Every week I pick up Seattle's two free weekly papers and look at what's available for fun in this metropolis. Movie theaters abound here, but at 10-11 dollars a ticket. I haven't gone to one yet. Music at a club? 10-18 dollars to get in. A reading at Town Hall costs 13 dollars, the cheapest theater tickets are 12 dollars. It didn't take long for me to understand that to have a social life, I would need a credit card--and we're not even beginning to discuss buying clothes, shoes, an occasional 9 dollar sandwich at a downmarket delicatessen, or a cocktail from one of the newly-fashionable artisan bartenders.

I would make a bet that many of the people who do have a social life in Seattle are heavily in debt--and that's nothing new. I certainly was in the '90s when I tried to juggle rent and food and going out on a bookseller's salary. But we're in an economic downturn now, right? Shouldn't prices reflect that somehow? I foolishly thought so, before I returned to the US.

What is wrong with the picture I see here?

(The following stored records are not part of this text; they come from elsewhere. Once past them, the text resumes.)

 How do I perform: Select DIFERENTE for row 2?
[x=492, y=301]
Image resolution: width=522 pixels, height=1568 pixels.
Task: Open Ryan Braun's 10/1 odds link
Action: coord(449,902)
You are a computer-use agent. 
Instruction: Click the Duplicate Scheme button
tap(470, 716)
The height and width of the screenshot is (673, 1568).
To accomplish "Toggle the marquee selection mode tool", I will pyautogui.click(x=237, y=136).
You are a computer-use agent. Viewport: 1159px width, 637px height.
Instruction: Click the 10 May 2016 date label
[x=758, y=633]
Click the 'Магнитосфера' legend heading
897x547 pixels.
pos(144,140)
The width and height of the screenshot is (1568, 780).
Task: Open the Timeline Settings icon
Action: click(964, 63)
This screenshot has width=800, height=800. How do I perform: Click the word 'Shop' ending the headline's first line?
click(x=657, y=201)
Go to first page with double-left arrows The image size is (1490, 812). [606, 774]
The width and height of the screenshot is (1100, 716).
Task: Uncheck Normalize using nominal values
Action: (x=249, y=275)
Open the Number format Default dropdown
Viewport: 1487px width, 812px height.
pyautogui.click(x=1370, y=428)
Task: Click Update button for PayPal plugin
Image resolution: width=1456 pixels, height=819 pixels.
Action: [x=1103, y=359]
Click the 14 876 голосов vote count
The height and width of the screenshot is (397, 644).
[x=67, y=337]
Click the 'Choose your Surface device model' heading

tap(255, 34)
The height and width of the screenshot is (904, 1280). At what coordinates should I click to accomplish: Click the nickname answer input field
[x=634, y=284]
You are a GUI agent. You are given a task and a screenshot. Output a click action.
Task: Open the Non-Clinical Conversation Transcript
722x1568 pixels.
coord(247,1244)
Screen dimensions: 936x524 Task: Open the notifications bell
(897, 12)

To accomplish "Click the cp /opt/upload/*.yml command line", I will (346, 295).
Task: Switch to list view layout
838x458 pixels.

People are walking away from houses they can no longer afford, 8.7% of the population in the Seattle-Tacoma area is unemployed, 12% of the population of Washington state is said to be using food stamps: http://seattletimes.nwsource.com/html/pacificnw/2011906512_pacificpfoodhunt30.html?cmpid=2628 and a friend who is lucky enough to qualify for low-income dental work has to put his share of the bill on a credit card to afford emergency tooth repair.

It's been estimated that to buy a 1980 US dollar would take $2.75 cents in today's currency. To those who fume about China's currency, I'd say they have a severe problem of their own at home. Why isn't it being addressed in a meaningful way? Why hasn't the IMF stepped in? They certainly are quick with solutions for other countries, many of which are painful and stringent.

I'd say off hand that we can't afford the wars we're fighting, that our defense budget is killing us, and that equal taxation for all income levels needs to happen now. But I'm no expert--just a returned US citizen who becomes more and more confused every day.